While Singapore Airlines has been busy showing off its new A380 super jumbo, the giant’s manufacturer, Airbus, already is speaking of a stretch version of the plane that would even further expand the number of seats on offer.
Even before the A380 tOOK to the skies on a commercial basis, Airbus chief operating officer John Leahy talked of stretching the giant lengthways.
“Imagine if you put in a 100 seat stretch, it looks nicely balanced,” Leahy told reporters in Toulouse.
“It’s really up to the airlines themselves. Some are pushing us to do it sooner.

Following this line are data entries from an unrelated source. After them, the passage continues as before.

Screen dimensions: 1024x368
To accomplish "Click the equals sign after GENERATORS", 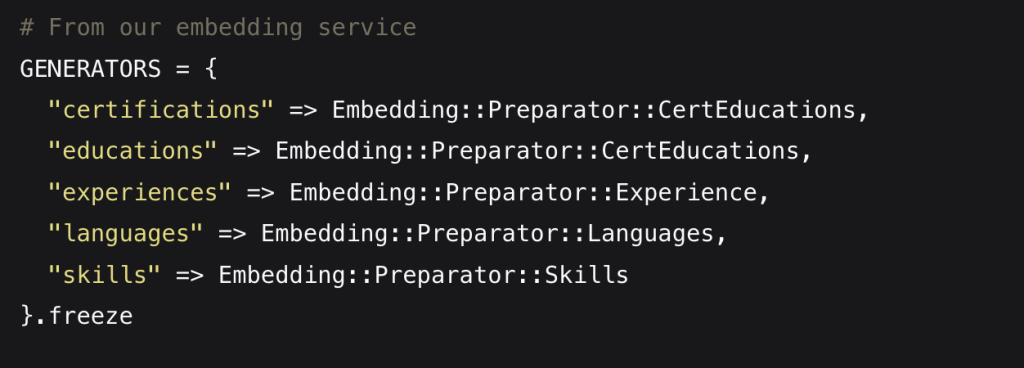I will pos(183,69).
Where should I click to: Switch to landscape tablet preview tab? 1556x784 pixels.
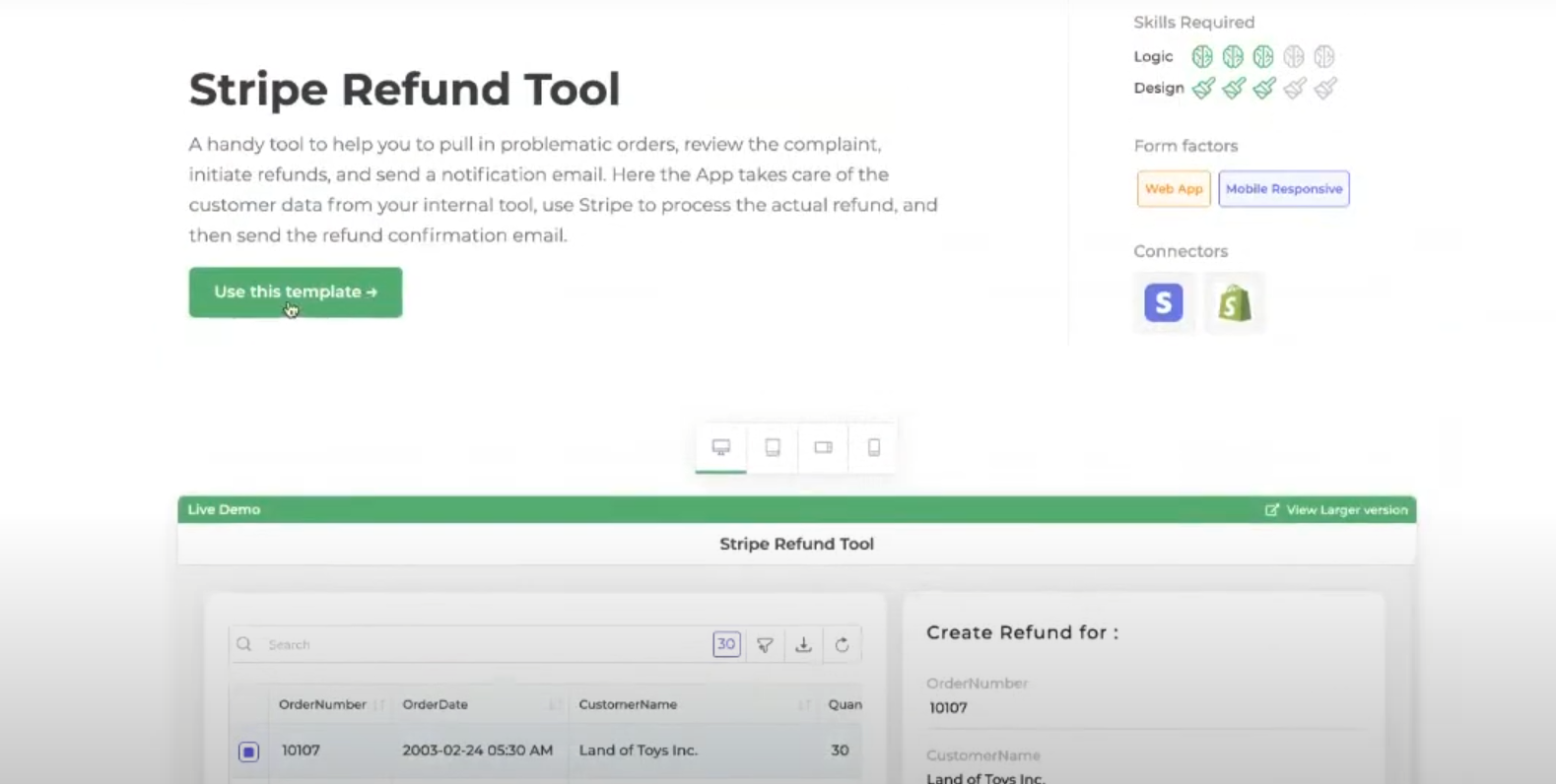pos(823,448)
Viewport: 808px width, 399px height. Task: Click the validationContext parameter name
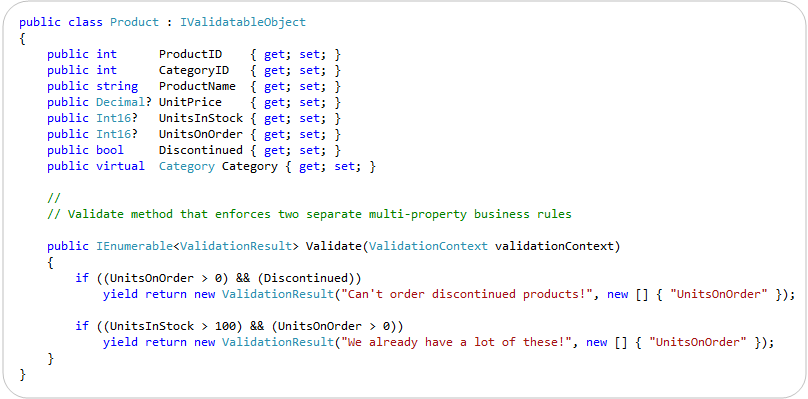pos(554,246)
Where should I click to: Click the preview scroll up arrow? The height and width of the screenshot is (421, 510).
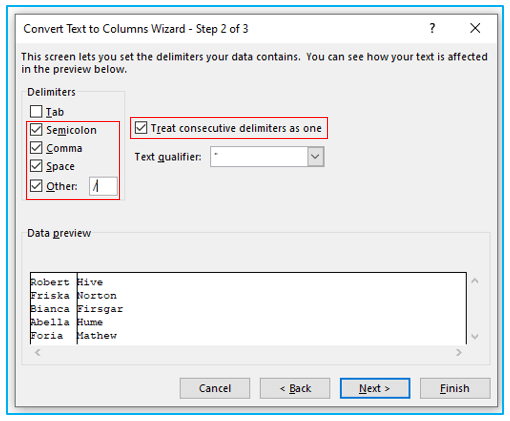coord(475,281)
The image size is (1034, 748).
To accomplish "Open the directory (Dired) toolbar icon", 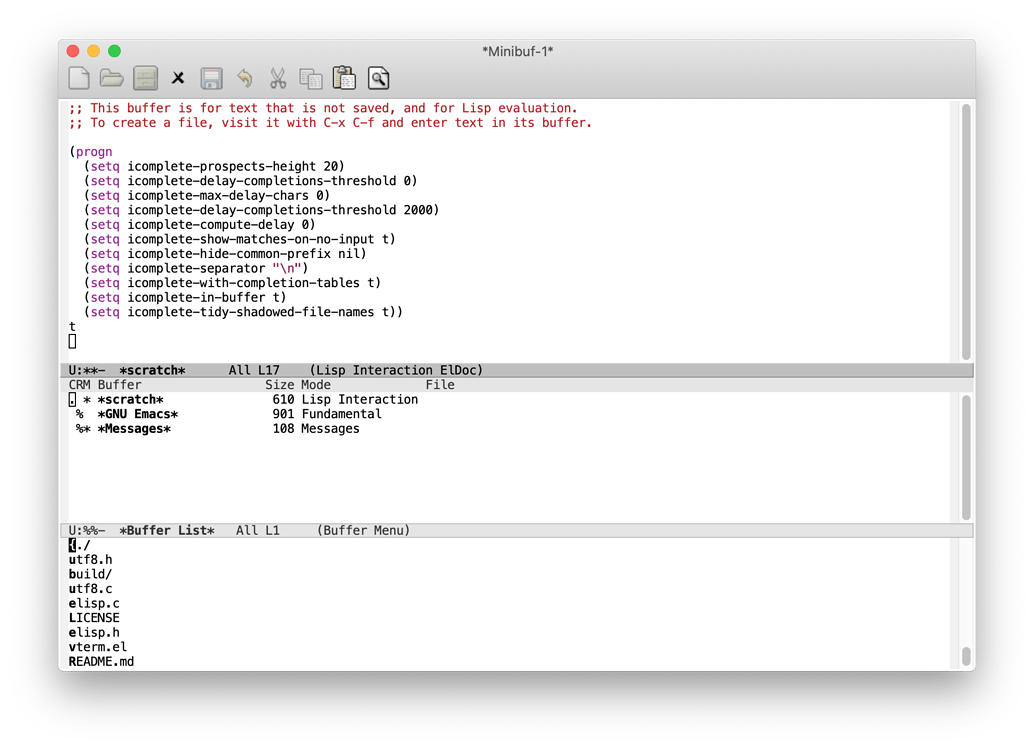I will 145,78.
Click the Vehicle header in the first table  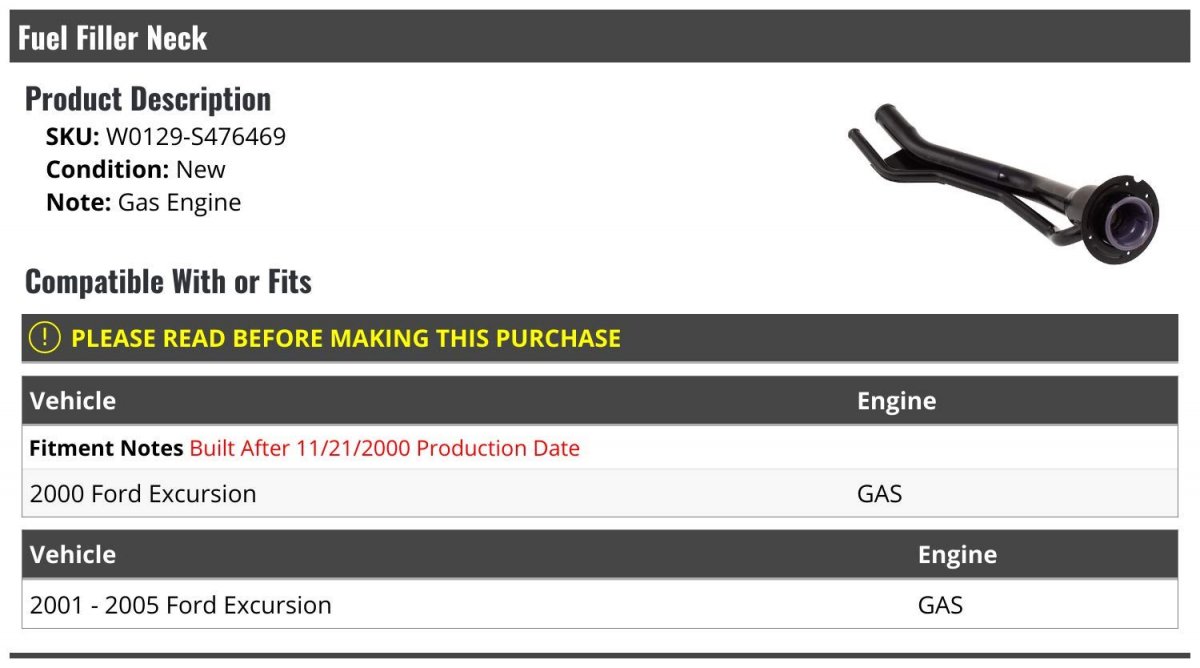[73, 401]
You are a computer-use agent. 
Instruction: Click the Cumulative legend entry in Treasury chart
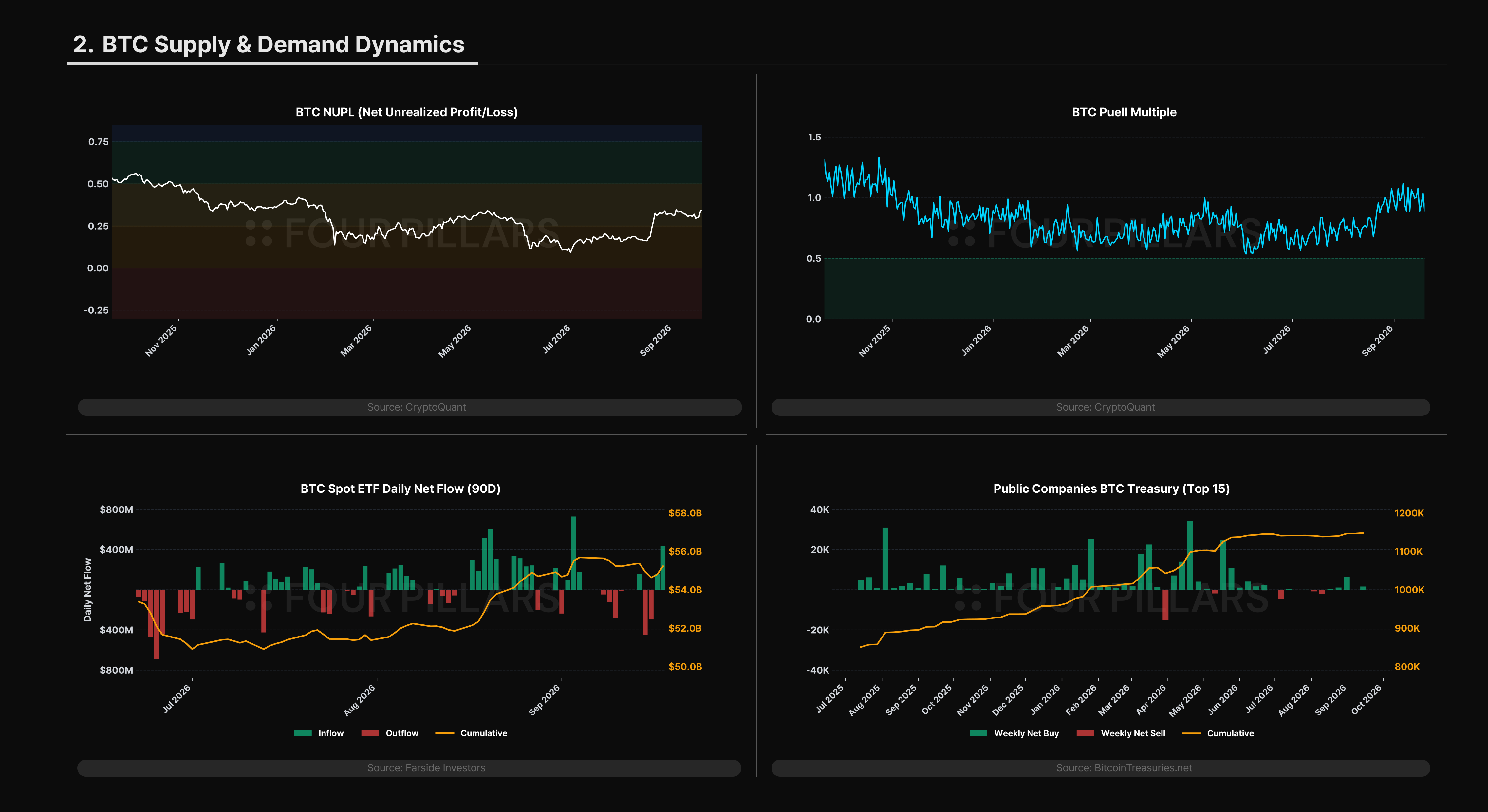[x=1218, y=733]
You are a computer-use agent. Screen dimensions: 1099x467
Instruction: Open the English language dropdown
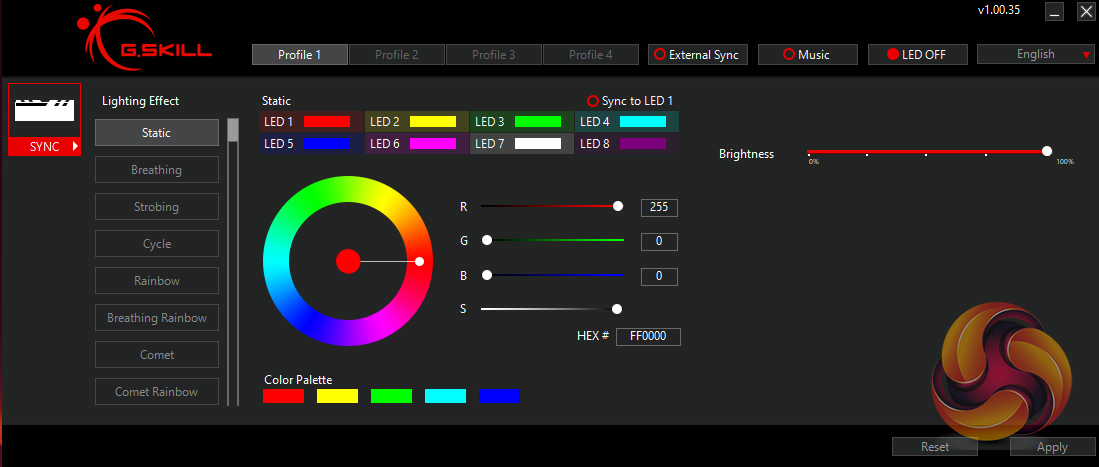pyautogui.click(x=1035, y=54)
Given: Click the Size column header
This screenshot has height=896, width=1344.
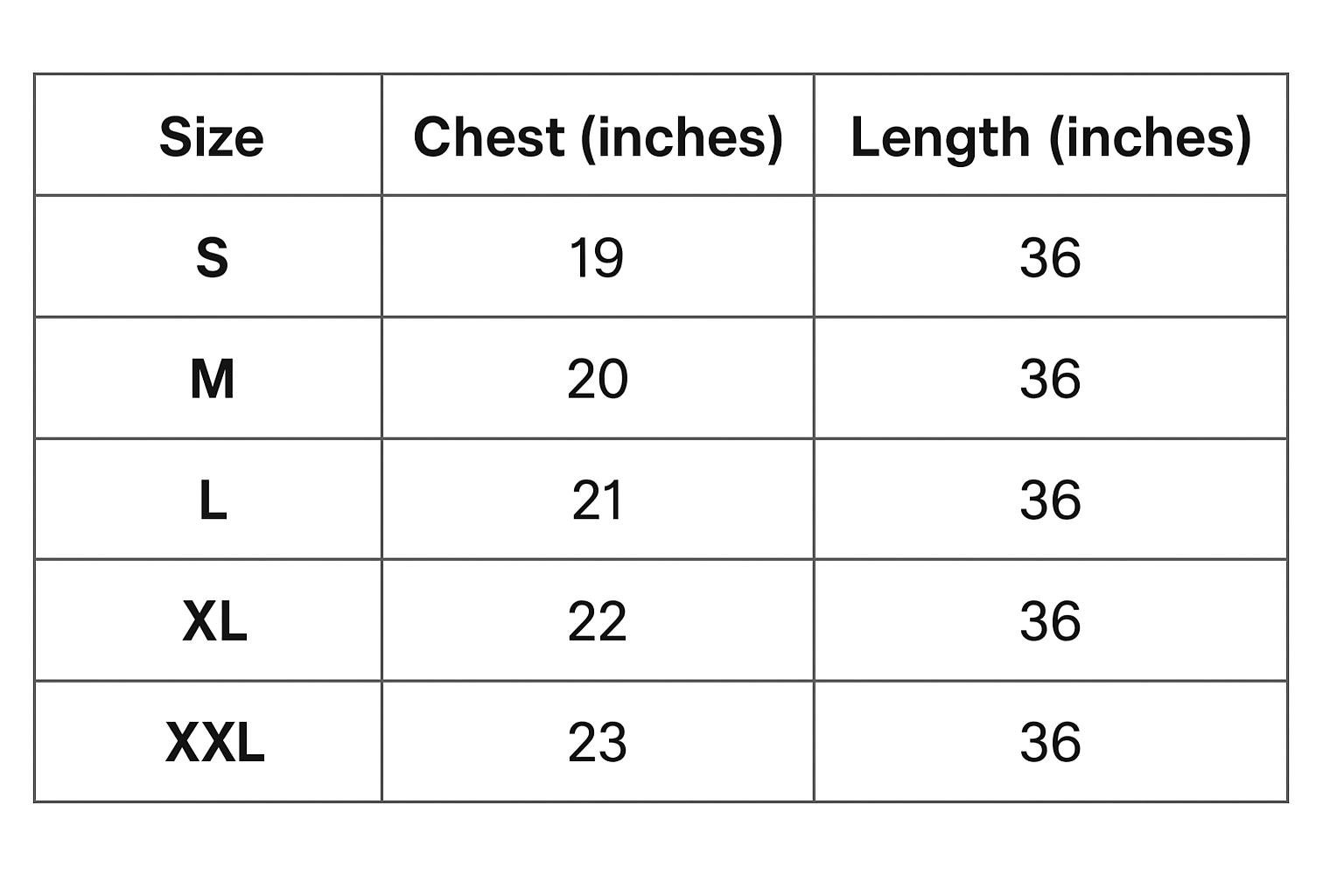Looking at the screenshot, I should click(211, 137).
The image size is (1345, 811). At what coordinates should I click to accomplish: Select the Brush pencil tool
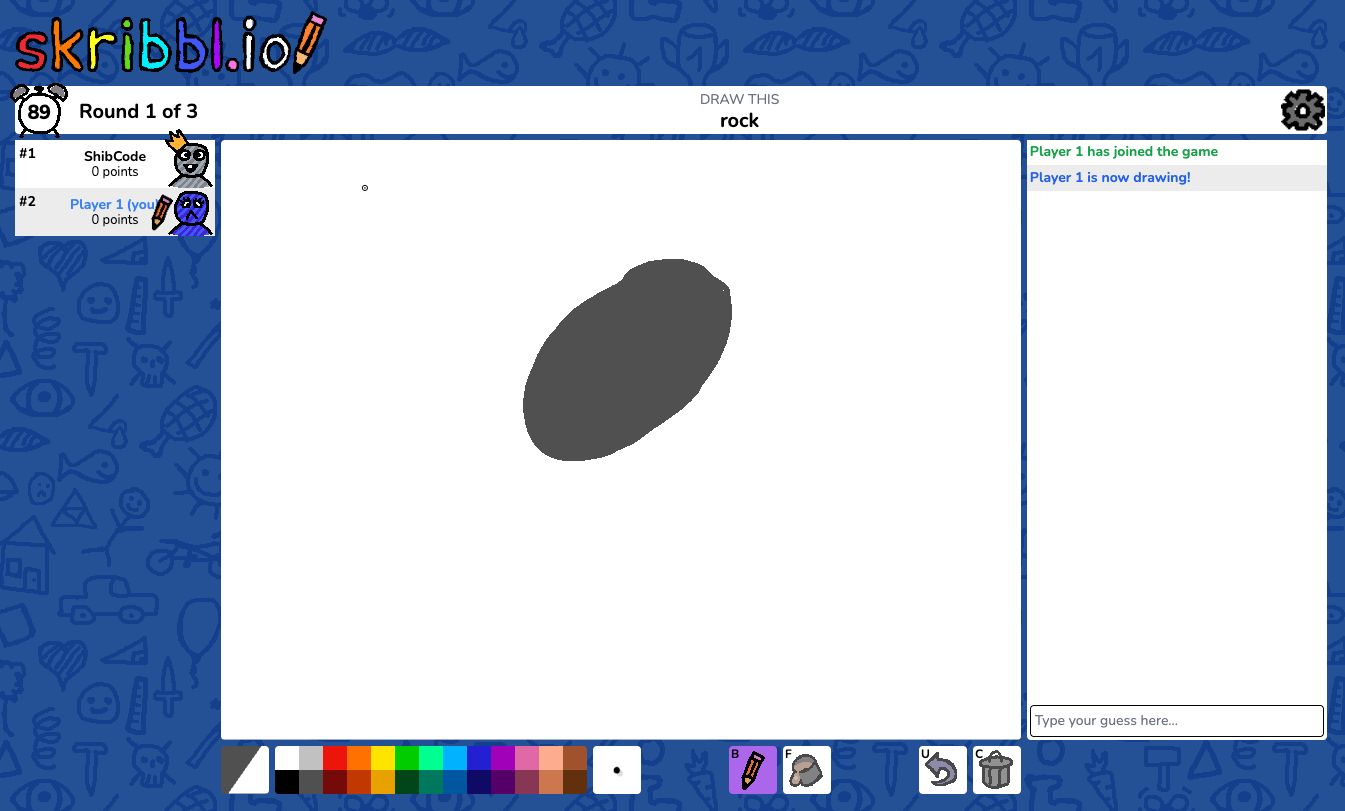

Others say, no, this is the right size.”
Singapore Airlines chief executive Chew Choon Seng said his airline would be interested in a stretch model, but not immediately.
“I think, if you look at it, the physical dimensions of the plane, it looks to be a candidate for stretch but that can come later,” he said.
Even without a stretch version, the A380 alone will add significant capacity to the Australian aviation market, which has enjoyed bumper profits in the last 12 months, partly because of a seat shortage.Singapore has a firm order for 19 of the superjumbos and will fly them to Australia, while Qantas is receiving 20 and will fly them to the United
Kingdom and the United States.
Senior management has said in the past that the added capacity of the A380 fleet will be akin to having an extra flight to London each week.
Then there is the Flying Kangaroo’s order of 65 Boeing Dreamliners, of which 15 will be used to further the long haul operations of Jetstar, Qantas budget carrier offshoot.
Virgin Blue is similarly spreading its wings, with an extra 20 Embraer jets to be deployed on domestic routes and a fleet of six Boeing 777s to operate between Australia and the United States when Virgin launches V Australia to tackle the US route.
Add low cost entrant Tiger to the domestic mix and Air Asia X with its promise of $99 flights between Kuala Lumpur and the Gold Coast and Australian consumers have good reason to expect prices to plummet.
Airbus’s John Leahy added intrigue in Toulouse when he hinted that low cost carriers were looking to take advantage of the enormous fuel savings possible by cramming up to 853 people on to an A380.
The superjumbo uses 2.9 litres of fuel per hundred passenger kilometres compared with the aviation industry average of about five litres per one hundred passenger kilometres.But that figure is based on having about 470 passengers aboard the plane, and it falls even further when the giant is packed to the rafters.
“At 853, it would be unbelievably low in terms of fuel economy,” Leahy said.”I think you will see some low cost carriers doing that.” The plane was perfectly capable of taking such a load, he said. “We’ve certified 853. We did the evacuation test. It was a real airplane set up. “The seats are still going to be wider than a seat on a 747 today,” he promised.